Saved entries
- Opening Delimiter -

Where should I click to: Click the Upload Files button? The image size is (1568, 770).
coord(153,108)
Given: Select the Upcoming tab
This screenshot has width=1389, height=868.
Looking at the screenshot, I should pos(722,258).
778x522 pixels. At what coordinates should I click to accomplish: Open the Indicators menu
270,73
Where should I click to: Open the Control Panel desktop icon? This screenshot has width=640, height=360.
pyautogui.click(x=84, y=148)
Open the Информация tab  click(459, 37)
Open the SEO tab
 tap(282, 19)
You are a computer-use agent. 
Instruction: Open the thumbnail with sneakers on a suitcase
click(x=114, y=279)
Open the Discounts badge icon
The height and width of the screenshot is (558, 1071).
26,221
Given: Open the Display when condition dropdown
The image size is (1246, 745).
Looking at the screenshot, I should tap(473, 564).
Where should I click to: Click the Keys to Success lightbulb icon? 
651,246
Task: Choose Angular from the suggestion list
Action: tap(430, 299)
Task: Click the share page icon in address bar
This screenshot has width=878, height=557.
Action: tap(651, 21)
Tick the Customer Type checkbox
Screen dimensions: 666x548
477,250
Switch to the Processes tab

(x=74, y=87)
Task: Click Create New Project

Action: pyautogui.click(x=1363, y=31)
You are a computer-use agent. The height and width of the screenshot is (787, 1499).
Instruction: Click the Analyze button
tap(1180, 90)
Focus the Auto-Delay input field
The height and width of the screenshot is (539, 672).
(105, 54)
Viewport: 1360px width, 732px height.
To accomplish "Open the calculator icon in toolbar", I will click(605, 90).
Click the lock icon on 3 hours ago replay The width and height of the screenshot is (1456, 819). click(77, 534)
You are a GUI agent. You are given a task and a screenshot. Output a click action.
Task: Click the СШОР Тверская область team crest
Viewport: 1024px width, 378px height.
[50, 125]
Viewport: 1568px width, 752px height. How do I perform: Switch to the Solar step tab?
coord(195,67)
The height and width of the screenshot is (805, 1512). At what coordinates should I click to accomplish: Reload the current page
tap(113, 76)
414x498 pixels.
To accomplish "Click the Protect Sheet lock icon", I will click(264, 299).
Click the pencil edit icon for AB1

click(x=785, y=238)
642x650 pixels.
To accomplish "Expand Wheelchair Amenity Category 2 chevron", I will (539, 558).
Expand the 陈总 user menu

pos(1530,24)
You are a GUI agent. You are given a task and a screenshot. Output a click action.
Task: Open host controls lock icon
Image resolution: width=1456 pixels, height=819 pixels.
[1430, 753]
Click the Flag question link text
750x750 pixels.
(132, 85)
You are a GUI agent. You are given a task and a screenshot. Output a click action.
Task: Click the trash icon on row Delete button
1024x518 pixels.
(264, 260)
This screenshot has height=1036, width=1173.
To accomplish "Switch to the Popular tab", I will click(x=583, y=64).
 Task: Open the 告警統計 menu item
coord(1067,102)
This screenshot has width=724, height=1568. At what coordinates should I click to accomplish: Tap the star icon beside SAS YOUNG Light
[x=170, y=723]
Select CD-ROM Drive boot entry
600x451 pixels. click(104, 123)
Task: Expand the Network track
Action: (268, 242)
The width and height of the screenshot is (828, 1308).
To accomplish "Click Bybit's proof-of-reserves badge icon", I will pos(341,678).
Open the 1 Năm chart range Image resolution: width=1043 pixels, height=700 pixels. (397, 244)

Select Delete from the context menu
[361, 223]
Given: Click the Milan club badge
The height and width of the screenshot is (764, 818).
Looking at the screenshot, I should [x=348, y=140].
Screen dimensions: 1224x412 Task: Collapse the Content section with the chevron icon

- Closing Delimiter -

• **Problem description**:
Starting at the line that has "Click the lock" in the records above, restate word for word every line until the one that has "Task: Click the СШОР", and include that one as well.

• **Your solution**:
Click the lock icon on 3 hours ago replay The width and height of the screenshot is (1456, 819). click(77, 534)
You are a GUI agent. You are given a task and a screenshot. Output a click action.
Task: Click the СШОР Тверская область team crest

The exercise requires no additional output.